Data excerpts:
++++++++++++++++++++
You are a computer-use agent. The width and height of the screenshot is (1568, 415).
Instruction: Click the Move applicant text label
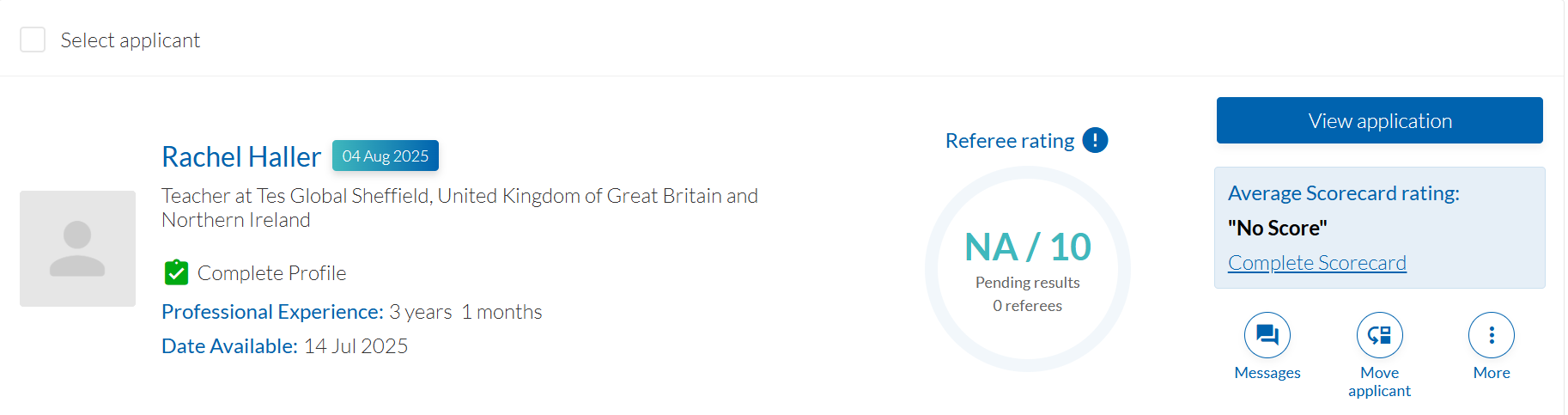point(1379,381)
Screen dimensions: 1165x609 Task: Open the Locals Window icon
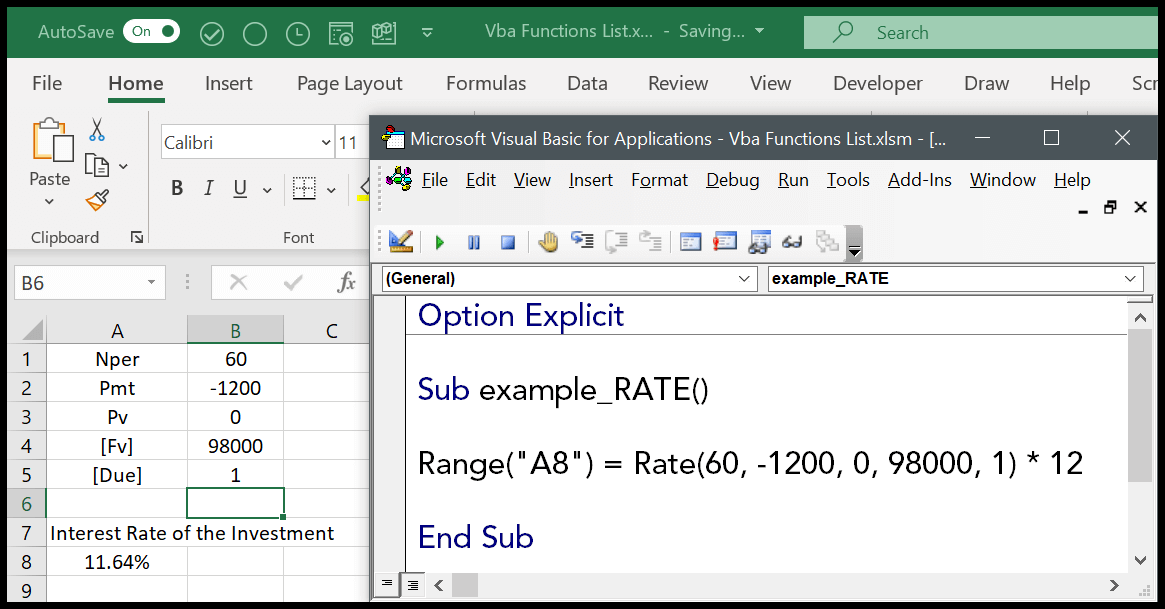coord(690,241)
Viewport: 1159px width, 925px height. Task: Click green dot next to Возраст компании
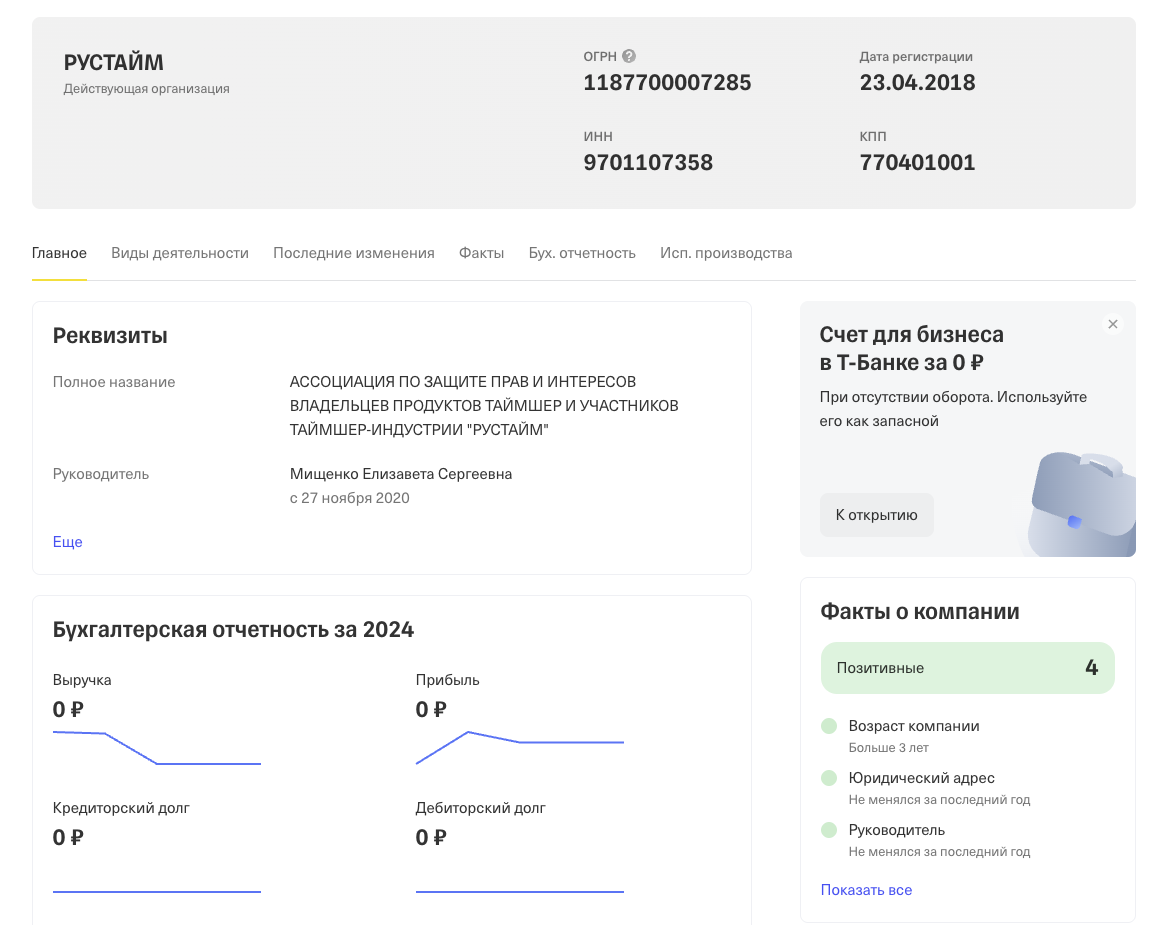828,727
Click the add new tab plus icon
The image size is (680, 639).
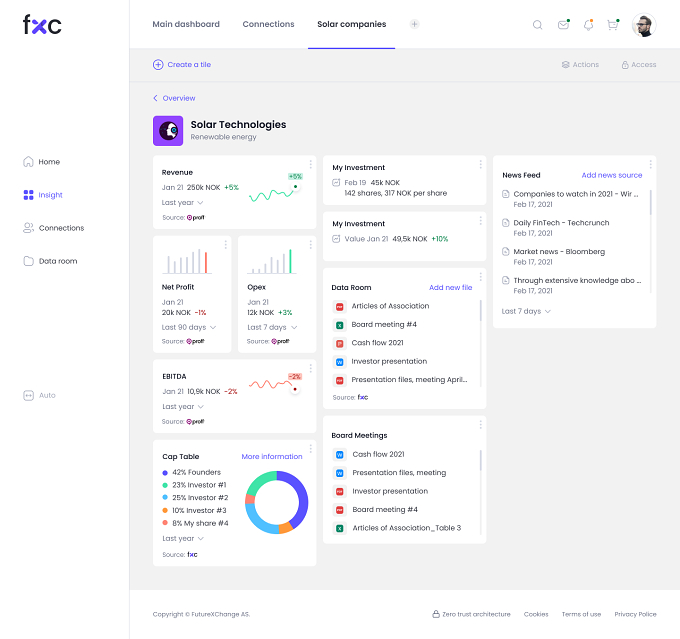414,24
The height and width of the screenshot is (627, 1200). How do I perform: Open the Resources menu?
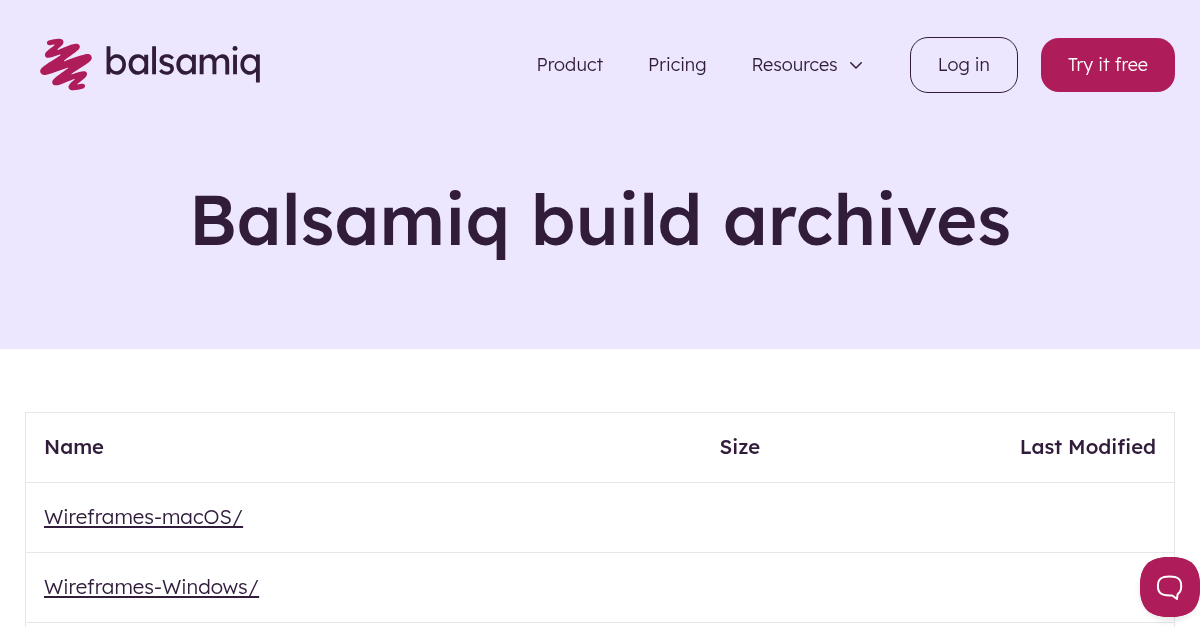795,64
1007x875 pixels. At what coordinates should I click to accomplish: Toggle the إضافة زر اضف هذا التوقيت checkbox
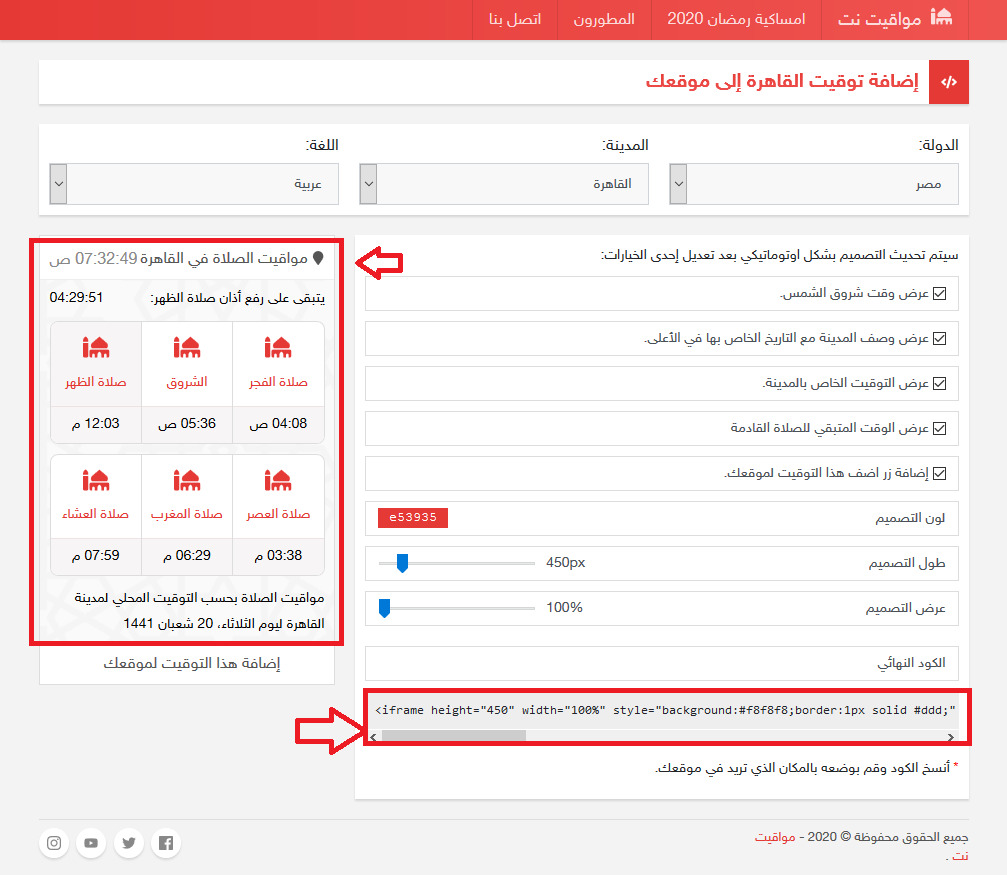[940, 473]
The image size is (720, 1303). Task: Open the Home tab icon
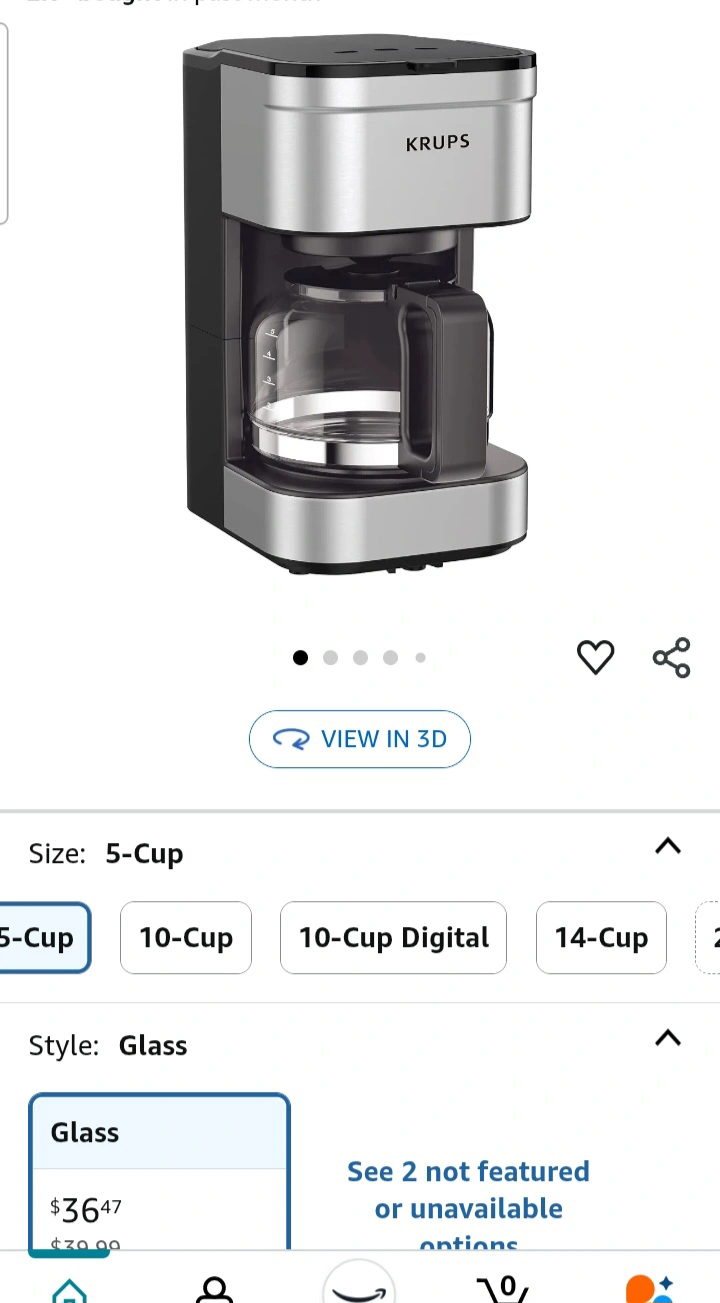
++++++++++++++++++++
What you need to do:
Repeat the records above verbatim, with no pictures in the result.

Exercise output:
You are a computer-use agent. The width and height of the screenshot is (1568, 415).
Instruction: Click the Move applicant text label
point(1379,381)
Screen dimensions: 1165x609 Task: Open the Locals Window icon
coord(690,241)
Viewport: 1159px width, 925px height. Task: Click green dot next to Возраст компании
828,727
Click the add new tab plus icon
The image size is (680, 639).
414,24
The height and width of the screenshot is (627, 1200). How do I perform: Open the Resources menu?
795,64
1007x875 pixels. At what coordinates should I click to accomplish: Toggle the إضافة زر اضف هذا التوقيت checkbox
[940, 473]
The image size is (720, 1303). Task: Open the Home tab icon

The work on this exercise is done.